We Have a blue dolifin as well and when we got him the store said that his main diet was blood worms and beef heart. But since we have had him it seems like he has gotten a little smaller but still seems healthy and loves to swim against the flow of the filter. He did eat some small feeder fish when we had him but not any more not our channel catfish and paddle nose are the the ones that eat them. But let me know if you have any tips about this fish it seems they are becoming more popular.


----------



## flamingo (Nov 5, 2005)

*The thread is about two years old*

If you have any pics of the paddlefish, pm them! lol


----------



## Guest (Jun 21, 2007)

Hope you have a huge tank for the channel cat and paddlefish.


----------



## lovin-heat27 (Jun 21, 2007)

*Dang*

I didnt even notice the date..opps..well we have a 55gal and when we got our channel catfish they lady that we got it from didnt tell us that it would get as big as it has but so far it is doing great and has eaten my African butterfly and my black knife ghost fish "some how they disappered" ummm... but as long as we put good size fish in the tank and keep the feeder fish in the tank as well they seem to both be ok. any info on the blue dolphin or paddle nose let know thanks


----------



## Guest (Jun 24, 2007)

well the paddle nose is going to need a tank in the many hundreds of gallons range. They really are not appropriate aquarium species....they grow very large and never stop swimming. They are filter feeders with mouths similar to that of a basking shark.
Just to give you an idea of how large of a tank they need, my local aquarium as a tank with multiple large paddlefish....all multiple feet in length. The tank is 8,100 gallons and the tips of the paddlefish's noses are slightly pink and bumpy. I believe this is from constantly rubbing against the side of the aquarium, so if 6 or so paddlefish are slightly cramped in a tank over EIGHT THOUSAND gallons, good luck being able to keep the paddlefish long term.

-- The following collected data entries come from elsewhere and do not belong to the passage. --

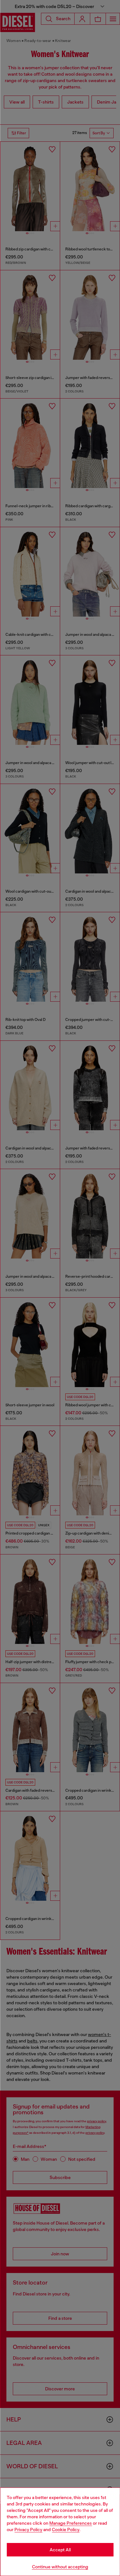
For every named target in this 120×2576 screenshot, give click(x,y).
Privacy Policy (28, 2529)
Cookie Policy (65, 2529)
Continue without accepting (60, 2566)
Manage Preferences (70, 2523)
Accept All (60, 2549)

BTW, the record paddlefish was over 6 feet long and weighed 144 lbs.









Eventually, the channel catfish will need a large pond.


----------



## Fishfirst (Jan 24, 2005)

hopefully it isn't a paddlefish as in most areas it is considered endangered.


----------



## flamingo (Nov 5, 2005)

Of course, but they're being raised in fisheries now. Every other year or so you'll see them come up for sale, then they just disappear. When I first joined waterwolves, they were pretty popular.


----------